*** The records ***
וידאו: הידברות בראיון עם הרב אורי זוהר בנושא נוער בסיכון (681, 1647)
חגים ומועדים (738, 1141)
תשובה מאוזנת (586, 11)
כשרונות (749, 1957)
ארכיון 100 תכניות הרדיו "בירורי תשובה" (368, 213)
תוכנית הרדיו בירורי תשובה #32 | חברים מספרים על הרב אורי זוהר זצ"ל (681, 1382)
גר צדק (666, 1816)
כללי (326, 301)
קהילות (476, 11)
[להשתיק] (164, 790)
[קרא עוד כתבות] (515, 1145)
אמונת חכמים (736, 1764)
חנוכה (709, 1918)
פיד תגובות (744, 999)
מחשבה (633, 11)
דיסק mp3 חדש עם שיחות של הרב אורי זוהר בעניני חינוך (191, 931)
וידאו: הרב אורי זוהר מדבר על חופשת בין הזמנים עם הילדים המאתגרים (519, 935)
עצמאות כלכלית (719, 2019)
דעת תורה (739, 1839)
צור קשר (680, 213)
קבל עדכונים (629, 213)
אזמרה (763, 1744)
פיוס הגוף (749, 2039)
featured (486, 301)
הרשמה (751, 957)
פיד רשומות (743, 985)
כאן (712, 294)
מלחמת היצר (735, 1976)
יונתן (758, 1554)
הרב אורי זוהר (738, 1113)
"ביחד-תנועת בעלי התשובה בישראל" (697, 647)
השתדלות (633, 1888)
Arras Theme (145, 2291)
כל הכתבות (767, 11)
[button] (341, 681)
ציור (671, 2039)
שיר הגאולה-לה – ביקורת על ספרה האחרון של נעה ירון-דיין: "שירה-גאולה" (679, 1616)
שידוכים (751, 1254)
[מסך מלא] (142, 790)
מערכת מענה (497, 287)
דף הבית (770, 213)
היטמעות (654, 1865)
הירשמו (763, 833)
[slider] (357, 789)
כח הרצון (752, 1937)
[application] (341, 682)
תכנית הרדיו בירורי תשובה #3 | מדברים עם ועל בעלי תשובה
*** End of The records ***
• [Problem statement]: Type the records out again. Match them exactly.

• [Output for this task]:
וידאו: הידברות בראיון עם הרב אורי זוהר בנושא נוער בסיכון (681, 1647)
חגים ומועדים (738, 1141)
תשובה מאוזנת (586, 11)
כשרונות (749, 1957)
ארכיון 100 תכניות הרדיו "בירורי תשובה" (368, 213)
תוכנית הרדיו בירורי תשובה #32 | חברים מספרים על הרב אורי זוהר זצ"ל (681, 1382)
גר צדק (666, 1816)
כללי (326, 301)
קהילות (476, 11)
[להשתיק] (164, 790)
[קרא עוד כתבות] (515, 1145)
אמונת חכמים (736, 1764)
חנוכה (709, 1918)
פיד תגובות (744, 999)
מחשבה (633, 11)
דיסק mp3 חדש עם שיחות של הרב אורי זוהר בעניני חינוך (191, 931)
וידאו: הרב אורי זוהר מדבר על חופשת בין הזמנים עם הילדים המאתגרים (519, 935)
עצמאות כלכלית (719, 2019)
דעת תורה (739, 1839)
צור קשר (680, 213)
קבל עדכונים (629, 213)
אזמרה (763, 1744)
פיוס הגוף (749, 2039)
featured (486, 301)
הרשמה (751, 957)
פיד רשומות (743, 985)
כאן (712, 294)
מלחמת היצר (735, 1976)
יונתן (758, 1554)
הרב אורי זוהר (738, 1113)
"ביחד-תנועת בעלי התשובה בישראל" (697, 647)
השתדלות (633, 1888)
Arras Theme (145, 2291)
כל הכתבות (767, 11)
[button] (341, 681)
ציור (671, 2039)
שיר הגאולה-לה – ביקורת על ספרה האחרון של נעה ירון-דיין: "שירה-גאולה" (679, 1616)
שידוכים (751, 1254)
[מסך מלא] (142, 790)
מערכת מענה (497, 287)
דף הבית (770, 213)
היטמעות (654, 1865)
הירשמו (763, 833)
[slider] (357, 789)
כח הרצון (752, 1937)
[application] (341, 682)
תכנית הרדיו בירורי תשובה #3 | מדברים עם ועל בעלי תשובה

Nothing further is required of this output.